(Data in this exercise Opens)
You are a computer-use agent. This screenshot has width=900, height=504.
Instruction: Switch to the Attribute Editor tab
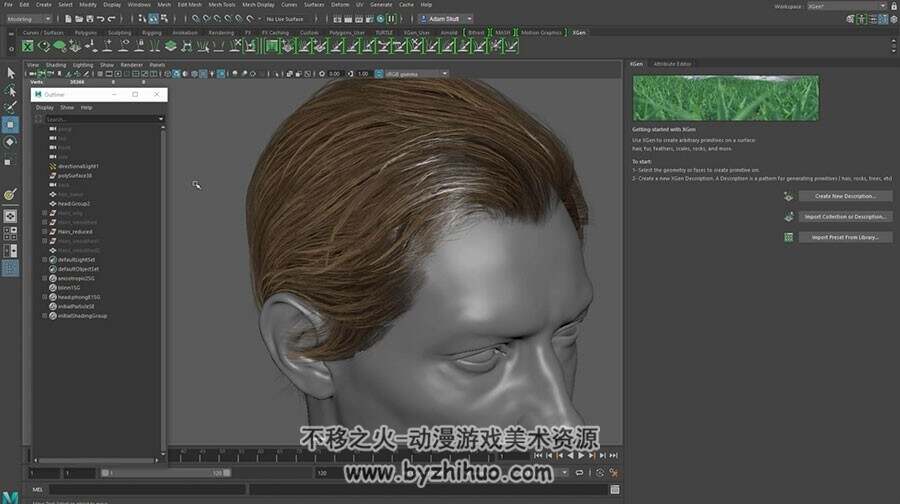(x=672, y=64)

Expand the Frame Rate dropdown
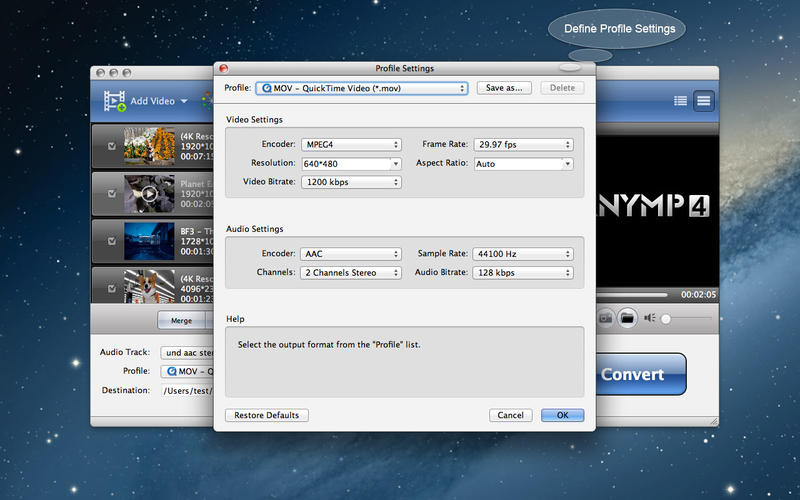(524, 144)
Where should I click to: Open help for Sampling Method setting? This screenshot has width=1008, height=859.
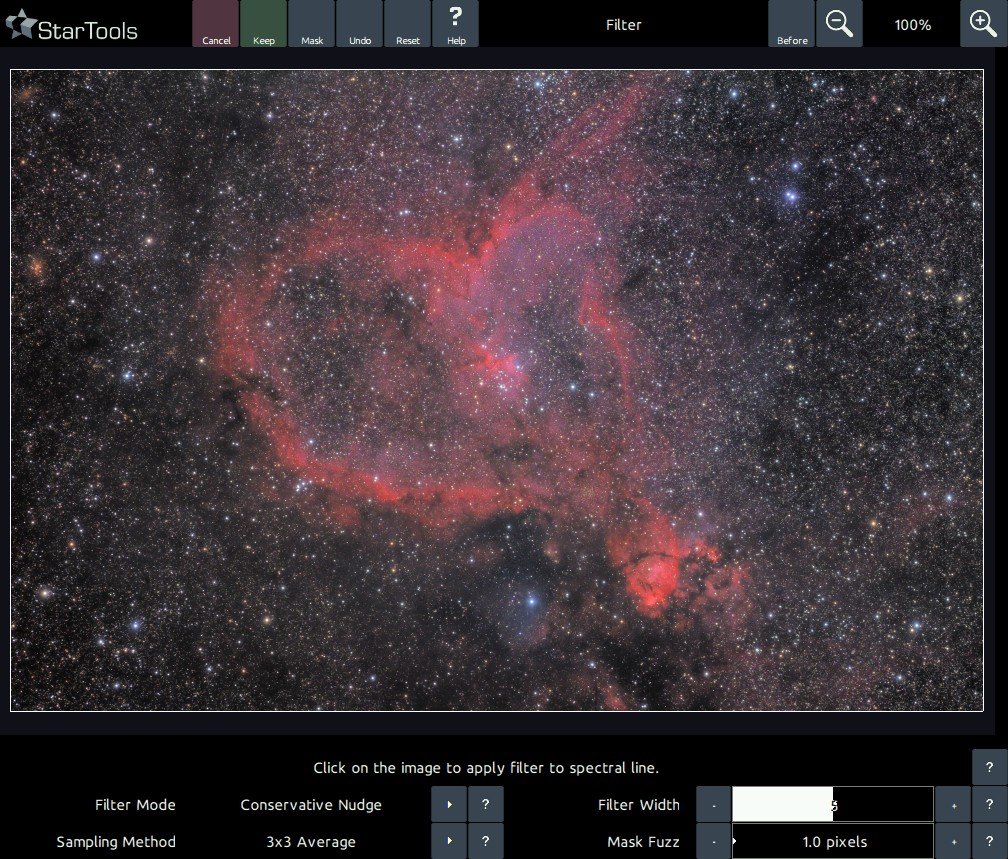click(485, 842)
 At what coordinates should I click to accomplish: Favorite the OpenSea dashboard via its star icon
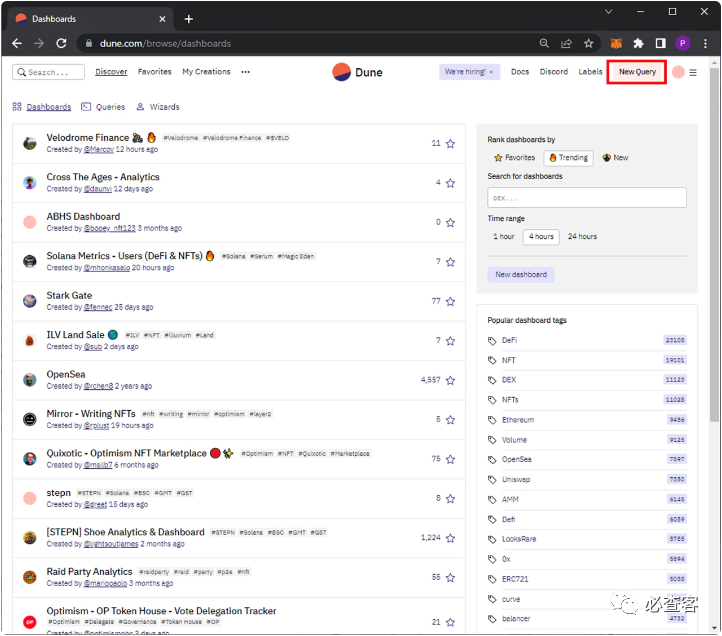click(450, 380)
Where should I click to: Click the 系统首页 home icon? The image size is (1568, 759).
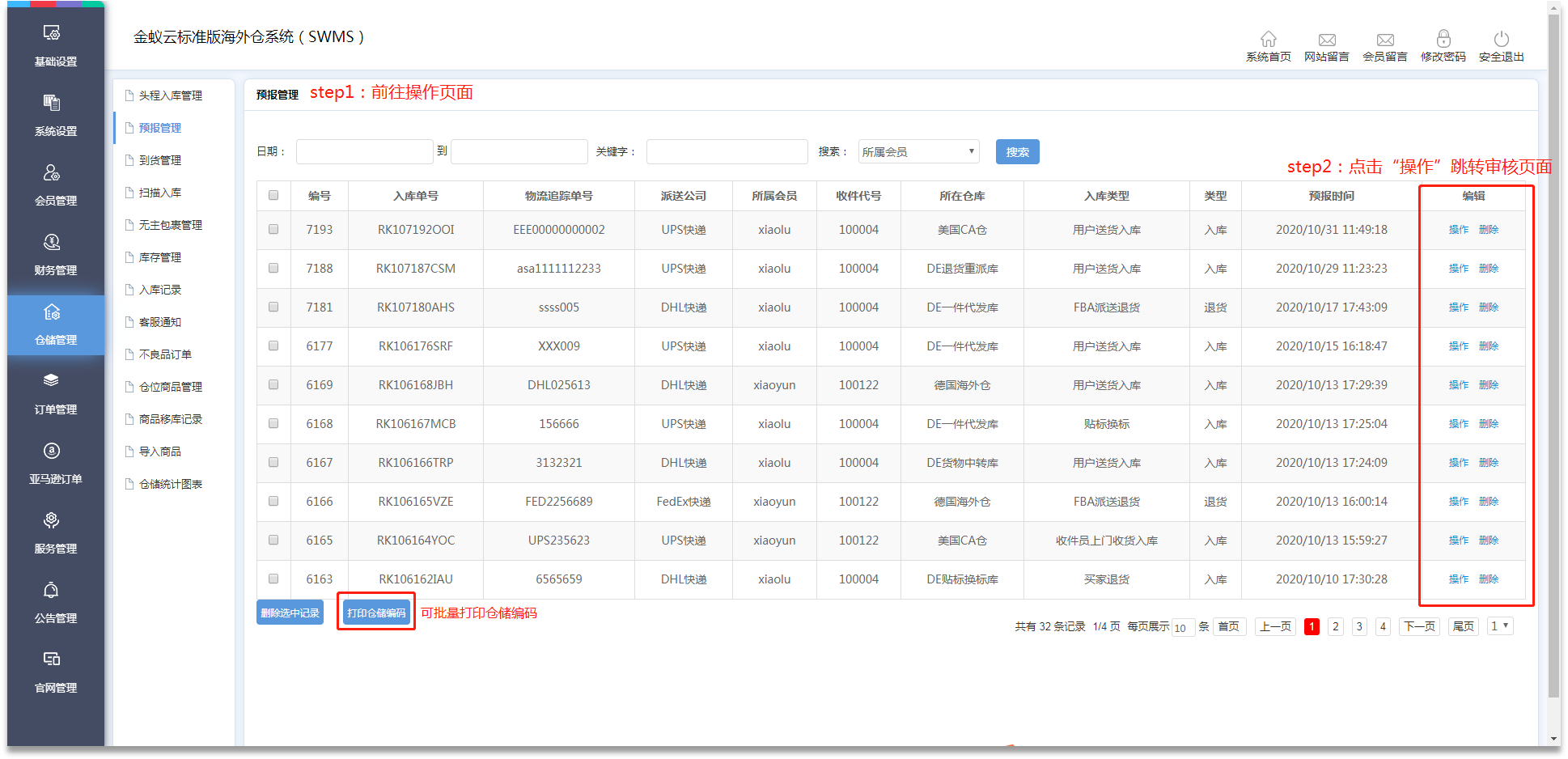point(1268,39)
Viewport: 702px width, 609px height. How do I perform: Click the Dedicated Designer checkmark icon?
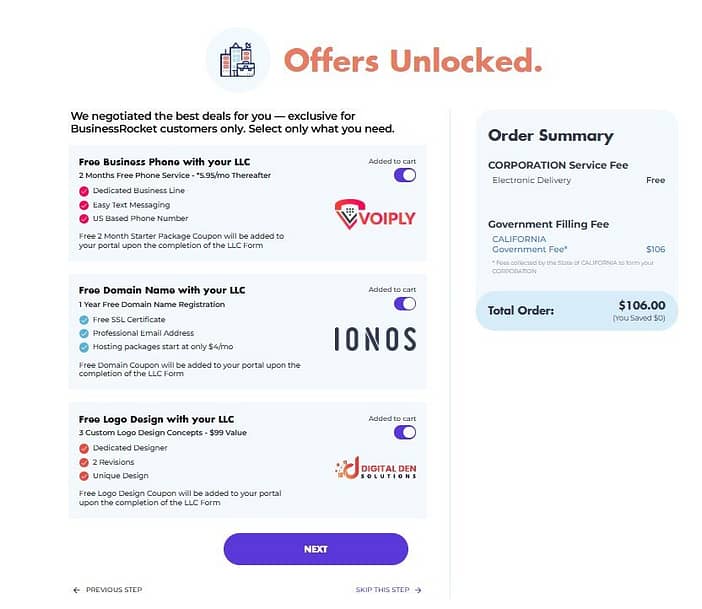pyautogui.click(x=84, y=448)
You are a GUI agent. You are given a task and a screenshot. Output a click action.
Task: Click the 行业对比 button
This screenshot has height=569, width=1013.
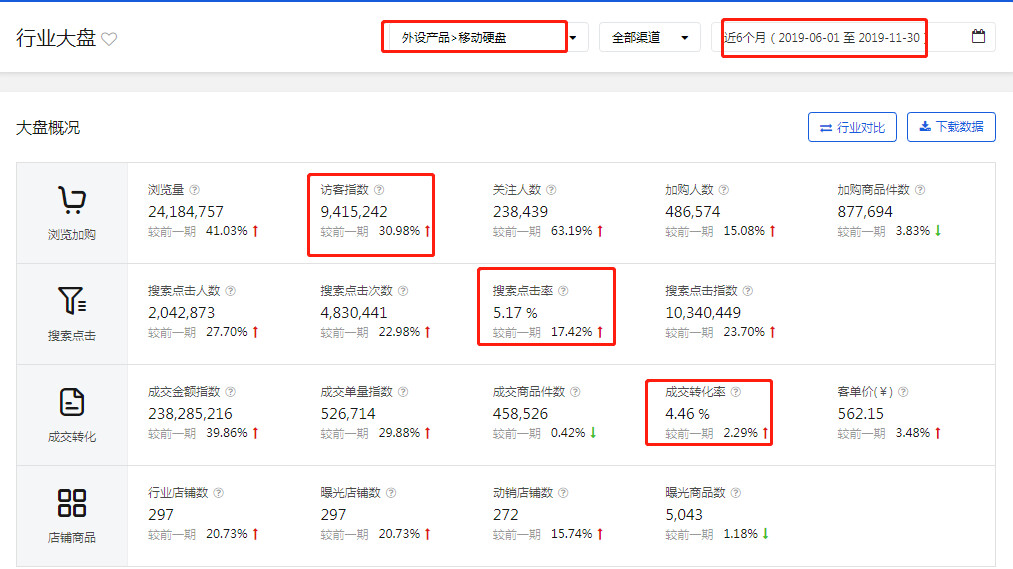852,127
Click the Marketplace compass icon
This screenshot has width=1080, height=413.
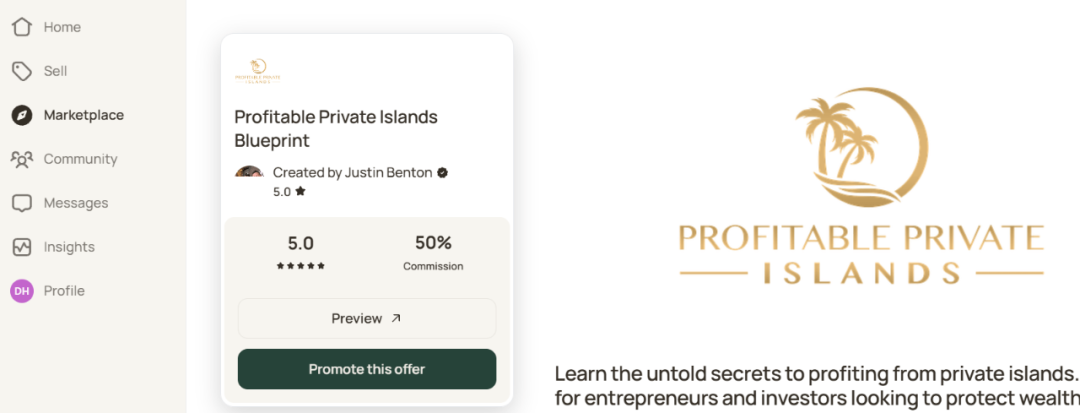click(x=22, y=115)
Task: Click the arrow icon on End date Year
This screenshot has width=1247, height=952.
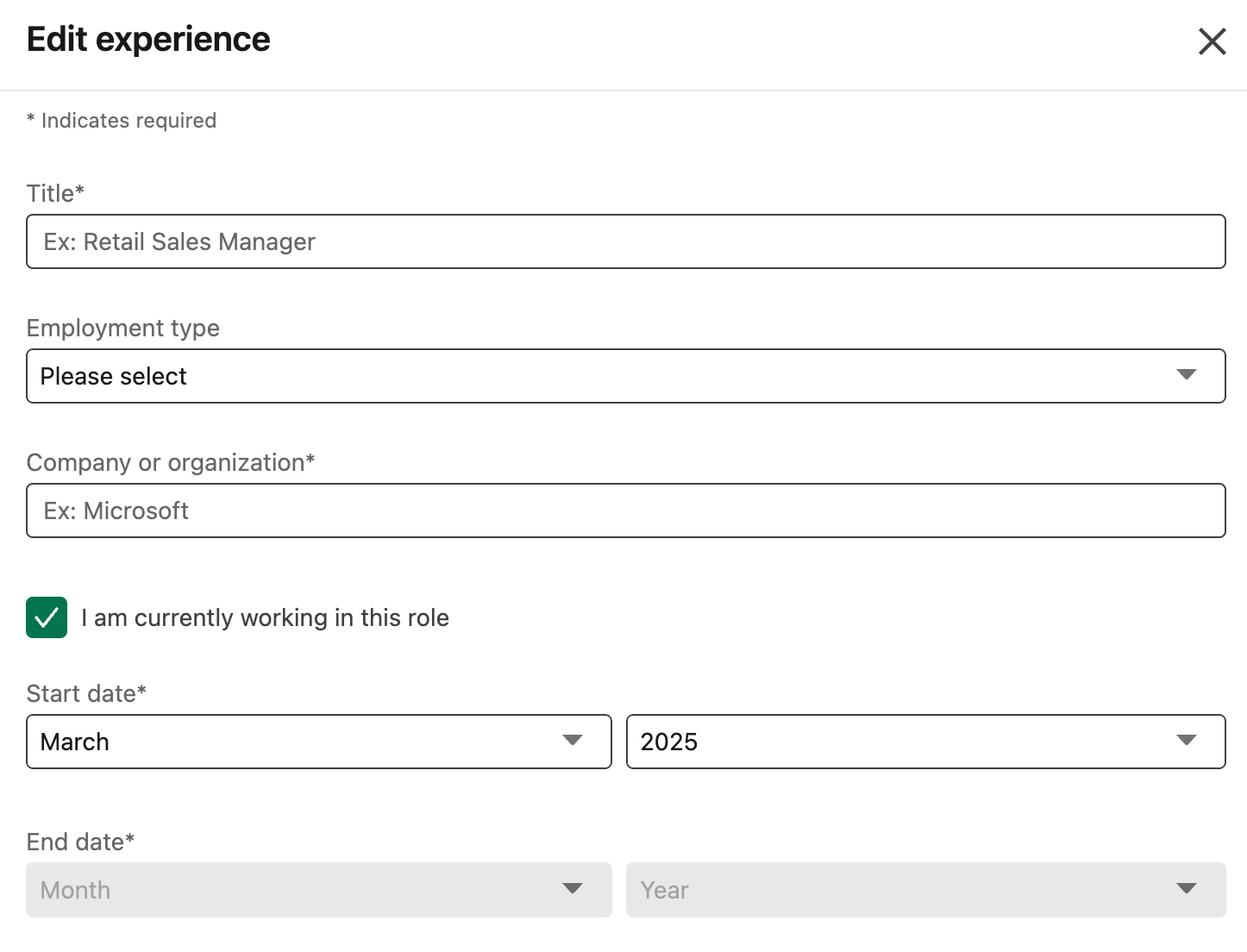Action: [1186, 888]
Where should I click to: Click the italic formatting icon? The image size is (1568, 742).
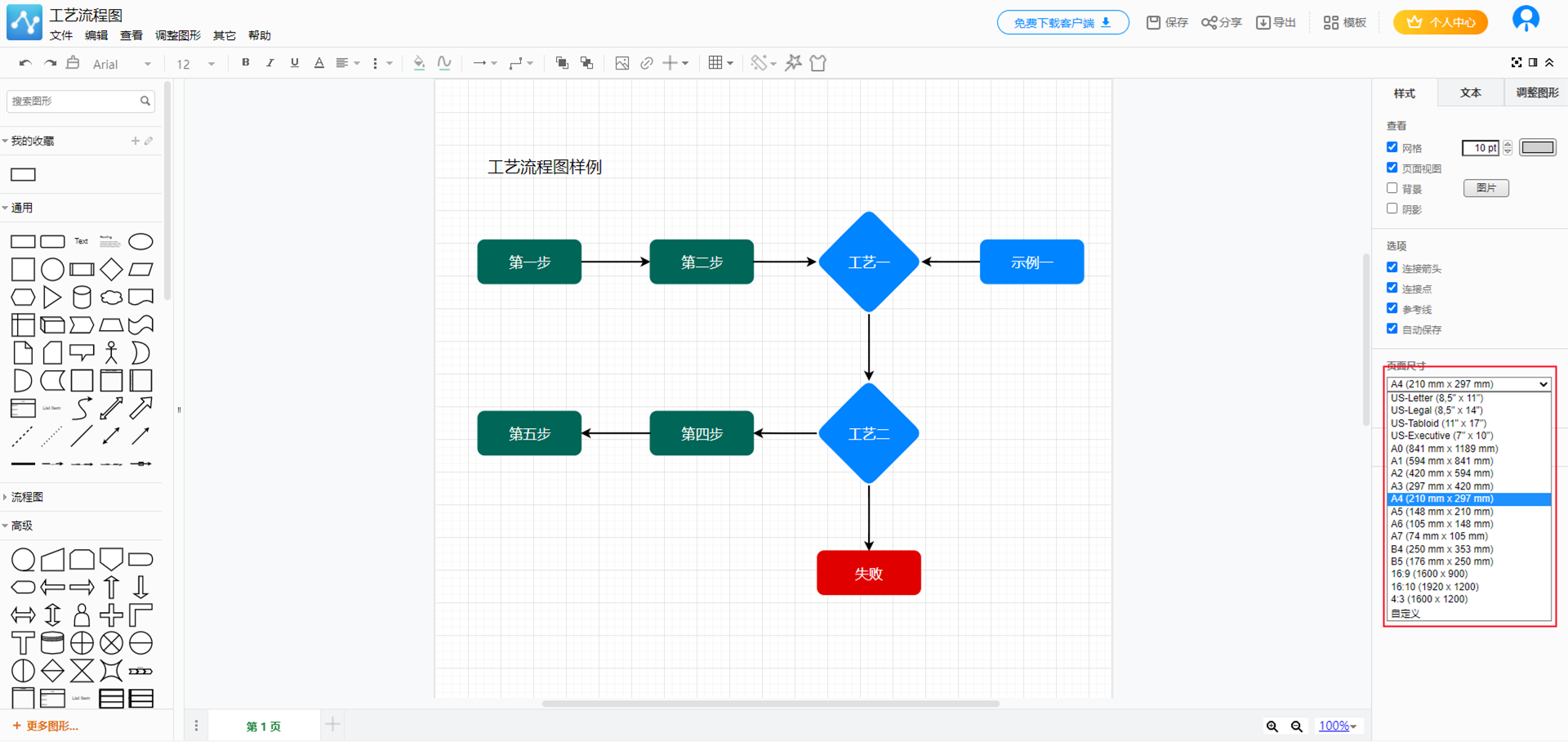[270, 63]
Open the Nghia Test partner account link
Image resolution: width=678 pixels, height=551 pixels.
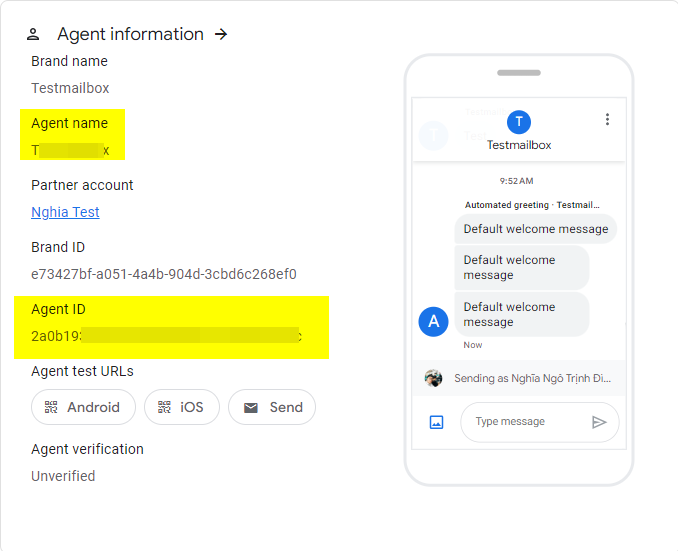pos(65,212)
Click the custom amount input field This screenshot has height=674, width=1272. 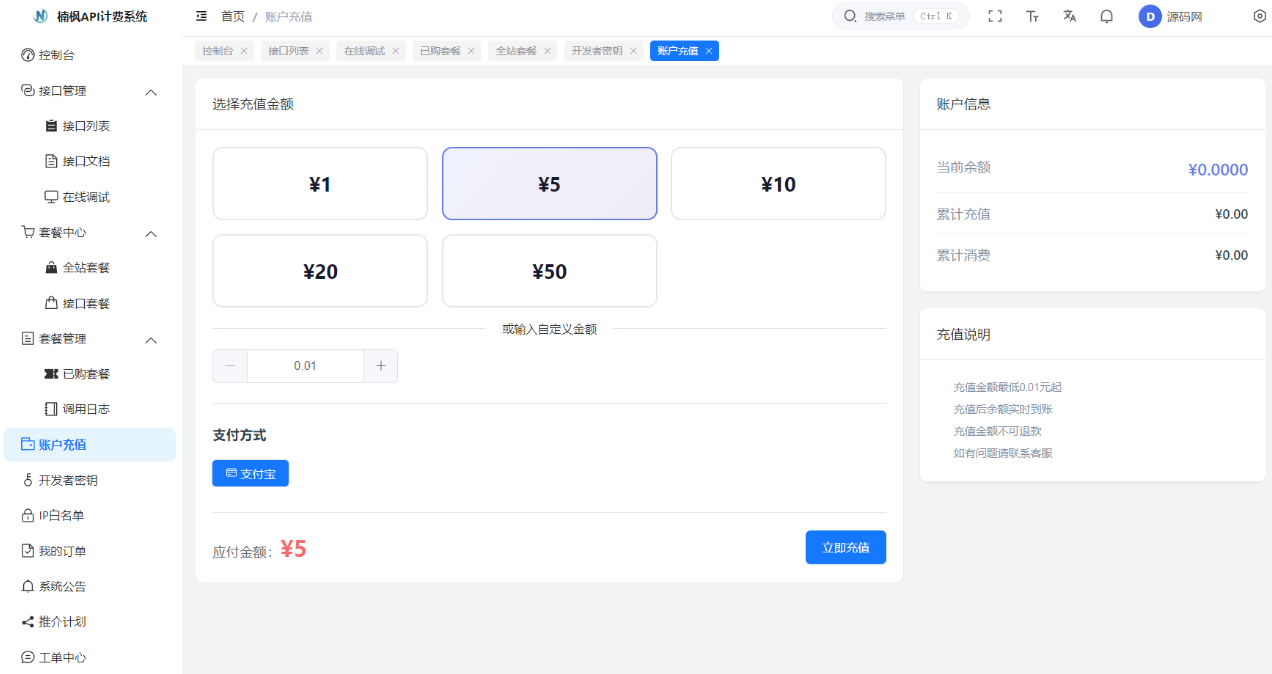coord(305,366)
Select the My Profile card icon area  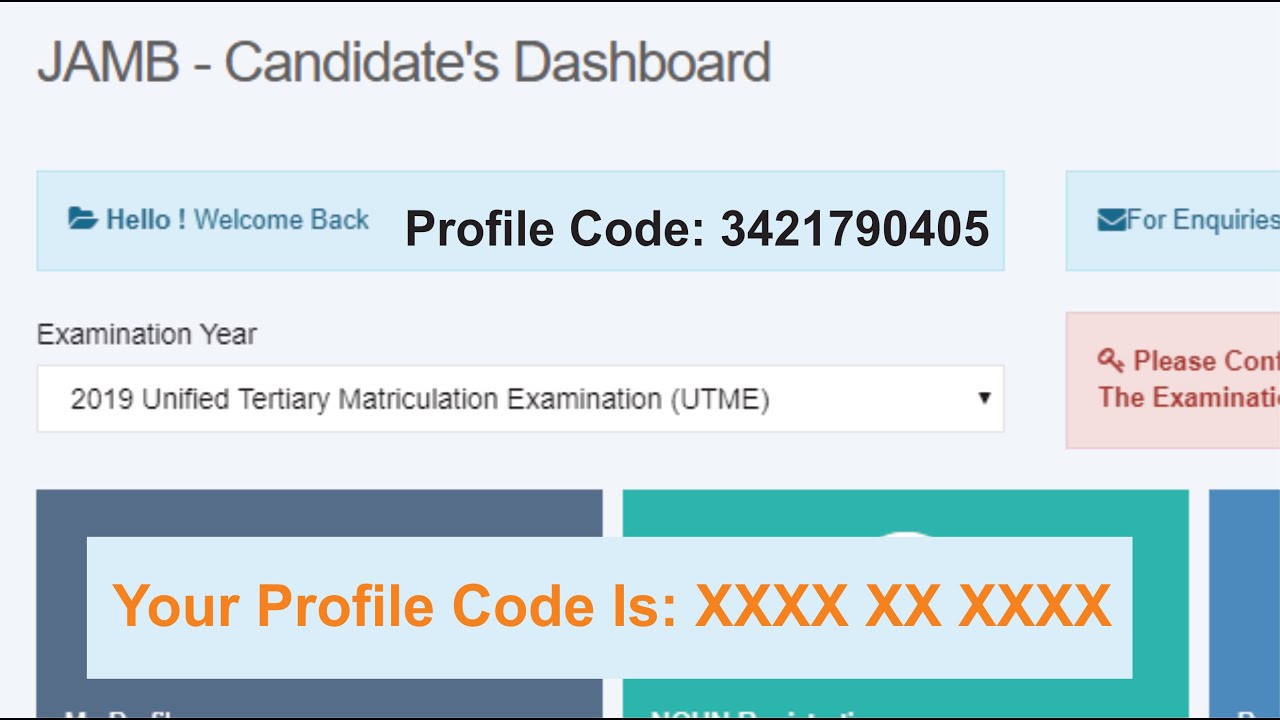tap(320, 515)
(Data in this exercise Closes)
» **Task to complete**:
Your answer should be all lines from the data that contain "agent".

» **Result of the exercise**:
You are a computer-use agent. This screenshot has width=900, height=504.
You are a GUI agent. You are given a task and a screenshot. Output a click action.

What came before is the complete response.